──────── Information shown
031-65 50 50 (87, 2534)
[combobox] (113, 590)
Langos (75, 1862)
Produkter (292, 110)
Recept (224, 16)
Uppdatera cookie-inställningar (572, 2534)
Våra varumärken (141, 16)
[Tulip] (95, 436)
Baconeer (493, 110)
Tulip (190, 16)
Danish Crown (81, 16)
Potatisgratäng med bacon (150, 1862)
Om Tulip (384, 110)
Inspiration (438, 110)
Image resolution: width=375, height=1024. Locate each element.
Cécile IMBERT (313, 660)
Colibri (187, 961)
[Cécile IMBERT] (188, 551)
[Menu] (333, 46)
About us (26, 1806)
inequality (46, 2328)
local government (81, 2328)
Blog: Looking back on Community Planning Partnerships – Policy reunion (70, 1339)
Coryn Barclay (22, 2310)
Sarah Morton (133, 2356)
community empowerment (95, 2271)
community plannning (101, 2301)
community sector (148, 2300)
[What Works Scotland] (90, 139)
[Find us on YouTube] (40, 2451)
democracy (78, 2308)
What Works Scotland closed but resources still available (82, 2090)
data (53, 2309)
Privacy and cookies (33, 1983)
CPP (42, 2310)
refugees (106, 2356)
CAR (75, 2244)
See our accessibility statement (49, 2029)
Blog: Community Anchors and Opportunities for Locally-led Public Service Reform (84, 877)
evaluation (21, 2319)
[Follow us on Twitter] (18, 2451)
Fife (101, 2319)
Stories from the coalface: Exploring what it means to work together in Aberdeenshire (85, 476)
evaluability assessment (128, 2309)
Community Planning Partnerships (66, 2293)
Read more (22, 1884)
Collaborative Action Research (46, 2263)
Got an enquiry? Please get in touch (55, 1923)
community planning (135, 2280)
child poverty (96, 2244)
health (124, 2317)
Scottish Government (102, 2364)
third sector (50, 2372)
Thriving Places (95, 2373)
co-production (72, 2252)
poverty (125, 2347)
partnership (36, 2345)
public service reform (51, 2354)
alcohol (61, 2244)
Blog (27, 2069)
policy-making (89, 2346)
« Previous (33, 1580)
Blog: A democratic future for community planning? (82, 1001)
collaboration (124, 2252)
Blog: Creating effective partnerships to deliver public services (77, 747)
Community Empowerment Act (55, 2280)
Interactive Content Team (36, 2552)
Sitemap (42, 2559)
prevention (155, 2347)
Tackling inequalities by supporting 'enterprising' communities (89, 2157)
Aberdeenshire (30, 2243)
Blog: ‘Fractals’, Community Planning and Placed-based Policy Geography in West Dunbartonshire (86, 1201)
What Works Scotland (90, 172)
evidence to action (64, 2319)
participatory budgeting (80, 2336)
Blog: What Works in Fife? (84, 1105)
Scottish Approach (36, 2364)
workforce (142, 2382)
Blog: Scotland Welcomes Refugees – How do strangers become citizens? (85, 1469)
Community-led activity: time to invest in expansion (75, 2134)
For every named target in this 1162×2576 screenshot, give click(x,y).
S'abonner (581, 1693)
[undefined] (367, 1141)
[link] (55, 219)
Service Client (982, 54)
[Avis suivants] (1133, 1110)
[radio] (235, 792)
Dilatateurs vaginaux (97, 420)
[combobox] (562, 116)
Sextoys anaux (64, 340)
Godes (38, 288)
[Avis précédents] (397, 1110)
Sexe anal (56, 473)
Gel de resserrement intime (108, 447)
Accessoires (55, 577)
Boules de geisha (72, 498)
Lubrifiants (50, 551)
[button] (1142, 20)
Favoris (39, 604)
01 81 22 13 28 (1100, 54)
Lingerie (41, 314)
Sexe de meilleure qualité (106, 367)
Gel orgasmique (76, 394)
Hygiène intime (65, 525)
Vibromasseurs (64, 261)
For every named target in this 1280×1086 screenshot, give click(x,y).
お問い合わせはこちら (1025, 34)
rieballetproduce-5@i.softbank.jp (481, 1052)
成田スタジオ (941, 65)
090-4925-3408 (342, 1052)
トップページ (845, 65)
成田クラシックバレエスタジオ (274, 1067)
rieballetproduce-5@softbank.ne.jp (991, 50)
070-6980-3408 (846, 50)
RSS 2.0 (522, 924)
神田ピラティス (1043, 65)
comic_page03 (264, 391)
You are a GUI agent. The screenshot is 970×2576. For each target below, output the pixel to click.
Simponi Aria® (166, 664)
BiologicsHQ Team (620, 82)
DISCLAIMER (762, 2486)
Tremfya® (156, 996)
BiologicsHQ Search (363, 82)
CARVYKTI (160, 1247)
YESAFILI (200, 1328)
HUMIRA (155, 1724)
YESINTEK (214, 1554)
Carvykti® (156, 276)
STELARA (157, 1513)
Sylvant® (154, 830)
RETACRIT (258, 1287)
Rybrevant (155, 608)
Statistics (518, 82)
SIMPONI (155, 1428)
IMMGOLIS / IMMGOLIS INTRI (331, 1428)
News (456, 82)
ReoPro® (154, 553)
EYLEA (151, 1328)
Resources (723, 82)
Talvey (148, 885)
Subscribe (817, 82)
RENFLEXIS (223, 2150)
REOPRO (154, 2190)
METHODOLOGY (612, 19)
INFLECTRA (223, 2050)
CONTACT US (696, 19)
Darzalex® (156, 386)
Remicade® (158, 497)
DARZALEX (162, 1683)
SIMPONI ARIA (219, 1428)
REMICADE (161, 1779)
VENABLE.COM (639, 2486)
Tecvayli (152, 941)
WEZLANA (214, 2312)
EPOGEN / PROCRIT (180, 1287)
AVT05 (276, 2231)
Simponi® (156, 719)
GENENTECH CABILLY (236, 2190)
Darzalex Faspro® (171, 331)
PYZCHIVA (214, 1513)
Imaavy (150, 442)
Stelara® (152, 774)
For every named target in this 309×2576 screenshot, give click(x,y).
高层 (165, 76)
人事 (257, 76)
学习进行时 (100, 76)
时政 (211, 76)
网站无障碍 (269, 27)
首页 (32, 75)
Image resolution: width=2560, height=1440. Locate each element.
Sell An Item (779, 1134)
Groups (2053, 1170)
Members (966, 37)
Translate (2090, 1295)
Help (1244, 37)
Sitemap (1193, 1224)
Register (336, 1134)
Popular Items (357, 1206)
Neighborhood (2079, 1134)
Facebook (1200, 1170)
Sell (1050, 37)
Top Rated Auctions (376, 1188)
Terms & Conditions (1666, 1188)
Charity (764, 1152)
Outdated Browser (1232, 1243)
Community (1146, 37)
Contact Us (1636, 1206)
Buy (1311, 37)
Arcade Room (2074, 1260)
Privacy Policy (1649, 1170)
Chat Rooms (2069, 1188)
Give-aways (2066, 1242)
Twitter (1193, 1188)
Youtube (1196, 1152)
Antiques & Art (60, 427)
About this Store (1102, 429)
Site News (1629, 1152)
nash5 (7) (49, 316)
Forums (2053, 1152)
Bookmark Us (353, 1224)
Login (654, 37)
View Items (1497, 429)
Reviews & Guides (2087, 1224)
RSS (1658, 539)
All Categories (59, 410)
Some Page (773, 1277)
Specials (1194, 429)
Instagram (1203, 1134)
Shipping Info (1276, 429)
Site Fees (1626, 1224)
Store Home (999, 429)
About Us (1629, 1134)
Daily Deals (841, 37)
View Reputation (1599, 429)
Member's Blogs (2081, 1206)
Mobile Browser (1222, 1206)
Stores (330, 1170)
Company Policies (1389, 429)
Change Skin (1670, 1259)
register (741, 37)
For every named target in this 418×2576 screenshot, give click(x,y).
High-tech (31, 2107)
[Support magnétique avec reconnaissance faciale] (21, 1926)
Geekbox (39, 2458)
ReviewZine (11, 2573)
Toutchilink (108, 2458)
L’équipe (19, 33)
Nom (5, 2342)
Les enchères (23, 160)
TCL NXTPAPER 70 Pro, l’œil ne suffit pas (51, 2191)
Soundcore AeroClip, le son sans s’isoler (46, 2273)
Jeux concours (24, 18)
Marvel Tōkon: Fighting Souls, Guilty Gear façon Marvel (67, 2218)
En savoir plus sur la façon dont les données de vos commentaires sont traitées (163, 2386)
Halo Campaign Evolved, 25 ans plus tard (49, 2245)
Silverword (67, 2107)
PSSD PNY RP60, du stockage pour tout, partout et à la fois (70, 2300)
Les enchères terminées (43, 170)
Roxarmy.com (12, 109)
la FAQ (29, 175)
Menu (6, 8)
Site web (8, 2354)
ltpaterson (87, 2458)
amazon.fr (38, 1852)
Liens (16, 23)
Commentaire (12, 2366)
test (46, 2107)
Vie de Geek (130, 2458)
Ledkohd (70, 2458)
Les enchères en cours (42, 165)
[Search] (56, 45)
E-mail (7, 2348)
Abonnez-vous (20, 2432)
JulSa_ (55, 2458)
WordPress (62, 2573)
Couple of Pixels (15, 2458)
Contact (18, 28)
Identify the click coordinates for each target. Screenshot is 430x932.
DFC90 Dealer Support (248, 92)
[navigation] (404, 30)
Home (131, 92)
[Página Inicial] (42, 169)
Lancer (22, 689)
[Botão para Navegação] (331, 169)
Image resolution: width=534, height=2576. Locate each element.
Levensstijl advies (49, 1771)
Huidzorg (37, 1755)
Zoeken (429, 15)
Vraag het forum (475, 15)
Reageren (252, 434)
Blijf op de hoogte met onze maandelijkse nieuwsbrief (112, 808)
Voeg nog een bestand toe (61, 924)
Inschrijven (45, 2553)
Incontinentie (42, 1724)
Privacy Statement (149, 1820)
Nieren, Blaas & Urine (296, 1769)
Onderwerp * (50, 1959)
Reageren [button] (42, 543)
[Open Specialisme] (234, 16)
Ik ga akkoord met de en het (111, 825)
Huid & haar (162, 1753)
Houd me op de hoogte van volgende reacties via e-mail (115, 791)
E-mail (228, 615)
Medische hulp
────────────────
#### [Task statement]
Look through the entries above and quote exactly the lines from the line with "RENFLEXIS (223, 2150)" to the line with "Help (1244, 37)", counting both of those lines.

#### [Expected answer]
RENFLEXIS (223, 2150)
REOPRO (154, 2190)
METHODOLOGY (612, 19)
INFLECTRA (223, 2050)
CONTACT US (696, 19)
Darzalex® (156, 386)
Remicade® (158, 497)
DARZALEX (162, 1683)
SIMPONI ARIA (219, 1428)
REMICADE (161, 1779)
VENABLE.COM (639, 2486)
Tecvayli (152, 941)
WEZLANA (214, 2312)
EPOGEN / PROCRIT (180, 1287)
AVT05 (276, 2231)
Simponi® (156, 719)
GENENTECH CABILLY (236, 2190)
Darzalex Faspro® (171, 331)
PYZCHIVA (214, 1513)
Imaavy (150, 442)
Stelara® (152, 774)
For every named target in this 309×2576 screenshot, give click(x,y).
高层 (165, 76)
人事 (257, 76)
学习进行时 (100, 76)
时政 (211, 76)
网站无障碍 (269, 27)
首页 (32, 75)
Image resolution: width=2560, height=1440. Locate each element.
Sell An Item (779, 1134)
Groups (2053, 1170)
Members (966, 37)
Translate (2090, 1295)
Help (1244, 37)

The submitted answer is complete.